Photocatalysis of S-metolachlor in aqueous suspension of magnetic cerium-doped mTiO2 core-shell under simulated solar light.

Magnetic cerium-doped mesoporous titanium dioxide was synthesized by combining sol-gel method and calcination using tetrabutanate and ammonium cerium nitrate as precursors and Pluronic P123 as a template coating on iron oxide covered with carbon in ethanol. The magnetic Ce-doped catalyst showed only anatase structure with a slight increase in lattice parameters compared to the undoped catalyst. The Ce LIII-edge X-ray absorption near-edge spectroscopy (XANES) spectra showed Ce3+, and the cerium substitution doping into titanium dioxide was proposed. Degradation of S-metolachlor in aqueous magnetic photocatalyst suspension followed (pseudo) first-order kinetics in the presence of 0.5 g L-1 of γ-Fe2O3@C@0.16 mol% Ce-mTiO2 with a half-life of 55.18 ± 1.63 min.

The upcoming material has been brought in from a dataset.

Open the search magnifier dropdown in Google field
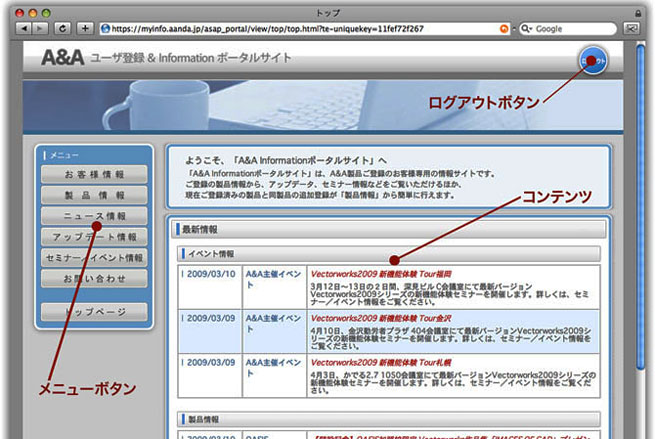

Fifteen degradation products were identified, and their transformation routes of the photocatalytic degradation were then proposed. Complementary toxicity assessment of the treated S-metolachlor solution was undertaken with Environment Canada's algal microplate assay measuring growth inhibition (72-h IC50) in the freshwater chlorophyte Pseudokirchneriella subcapitata. This test method revealed a significant decrease in toxicity (1.7-fold reduction after 180 min of irradiation treatment), thereby confirming that the by-products formed following photocatalysis would be less harmful from an environmental point of view. Photocatalytic degradation of S-metolachlor thus appears to hold promise as a cost-effective treatment technology to diminish the presence of this herbicide in aquatic systems.